It’s a fact of business life these days that a well-chosen gift to a client or supplier can help lubricate the wheels of commerce. Now the ATO has confirmed that these gifts can be tax-deductible.

In a recently released tax determination, the ATO considered whether a deduction is available when a business gives a gift to a current or former client. The answer is yes, provided the gift is given with a view to generating future income for the business.

So if you give a former client a decent-quality bottle of wine in the expectation that the client will bring you some additional business in future, you can claim a tax deduction for the cost of the wine.

Though not explicitly stated by the ATO, the same rules presumably apply to gifts to suppliers.

For example, if you give a bottle of wine to a supplier in anticipation of better credit terms or a bigger discount on purchases, that clearly meets the ATO’s purpose of producing assessable income (through reducing costs).

But there are a few catches to be aware of.

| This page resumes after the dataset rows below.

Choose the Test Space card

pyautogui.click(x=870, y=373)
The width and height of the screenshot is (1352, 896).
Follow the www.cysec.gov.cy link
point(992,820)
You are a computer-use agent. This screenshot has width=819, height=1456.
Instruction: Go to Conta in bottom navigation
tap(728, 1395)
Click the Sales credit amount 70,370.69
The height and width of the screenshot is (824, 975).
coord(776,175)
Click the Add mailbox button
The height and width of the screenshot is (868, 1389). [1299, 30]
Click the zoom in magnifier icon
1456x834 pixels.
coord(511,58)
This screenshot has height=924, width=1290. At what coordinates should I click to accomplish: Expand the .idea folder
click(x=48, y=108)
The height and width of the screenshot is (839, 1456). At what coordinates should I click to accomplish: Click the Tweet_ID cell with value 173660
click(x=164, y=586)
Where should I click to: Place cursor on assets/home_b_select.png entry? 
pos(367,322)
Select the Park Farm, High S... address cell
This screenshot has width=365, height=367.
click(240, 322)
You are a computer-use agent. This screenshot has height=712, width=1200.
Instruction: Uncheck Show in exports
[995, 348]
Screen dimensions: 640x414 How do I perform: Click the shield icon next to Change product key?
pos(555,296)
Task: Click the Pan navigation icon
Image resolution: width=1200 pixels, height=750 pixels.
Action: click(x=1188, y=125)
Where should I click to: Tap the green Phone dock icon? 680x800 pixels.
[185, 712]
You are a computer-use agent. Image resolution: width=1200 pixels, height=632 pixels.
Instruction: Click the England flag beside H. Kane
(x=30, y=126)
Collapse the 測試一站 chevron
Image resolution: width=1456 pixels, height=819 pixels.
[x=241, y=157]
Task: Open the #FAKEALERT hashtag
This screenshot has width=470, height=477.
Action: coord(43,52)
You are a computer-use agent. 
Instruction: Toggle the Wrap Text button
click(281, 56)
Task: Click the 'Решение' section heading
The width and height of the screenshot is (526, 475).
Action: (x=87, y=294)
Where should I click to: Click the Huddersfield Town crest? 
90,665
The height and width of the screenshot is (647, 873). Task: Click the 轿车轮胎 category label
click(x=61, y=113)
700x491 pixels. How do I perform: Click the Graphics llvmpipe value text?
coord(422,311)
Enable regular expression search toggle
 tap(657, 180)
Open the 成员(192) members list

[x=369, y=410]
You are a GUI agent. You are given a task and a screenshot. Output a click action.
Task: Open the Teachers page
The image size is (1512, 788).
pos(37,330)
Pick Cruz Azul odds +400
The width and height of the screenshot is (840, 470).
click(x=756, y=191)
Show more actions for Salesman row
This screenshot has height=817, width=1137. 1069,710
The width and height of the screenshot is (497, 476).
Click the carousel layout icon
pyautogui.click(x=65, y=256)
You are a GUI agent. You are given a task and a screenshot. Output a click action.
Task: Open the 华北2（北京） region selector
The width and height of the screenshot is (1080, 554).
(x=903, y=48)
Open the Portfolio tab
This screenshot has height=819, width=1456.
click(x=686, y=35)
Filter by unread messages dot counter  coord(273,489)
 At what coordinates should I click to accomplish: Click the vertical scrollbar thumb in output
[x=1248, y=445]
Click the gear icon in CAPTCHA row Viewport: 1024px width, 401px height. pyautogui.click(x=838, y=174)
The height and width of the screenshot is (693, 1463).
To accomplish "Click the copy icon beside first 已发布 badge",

Gifts can’t be given for personal reasons – so if the customer you’re giving the gift to is also a relative, say, no tax deduction is available.

A deduction is also unavailable if the gift is a 'capital' item – which rules out gifts of items such as cars or computers, if your business is sufficiently generous to make gifts of items like those.

Be extremely careful, too, if the gift is made to a public official – either in Australia or overseas. This could constitute a bribe, and bribes are specifically not tax-deductible.

Another area where caution is required is if what you are providing is not a gift, but some form of entertainment or hospitality.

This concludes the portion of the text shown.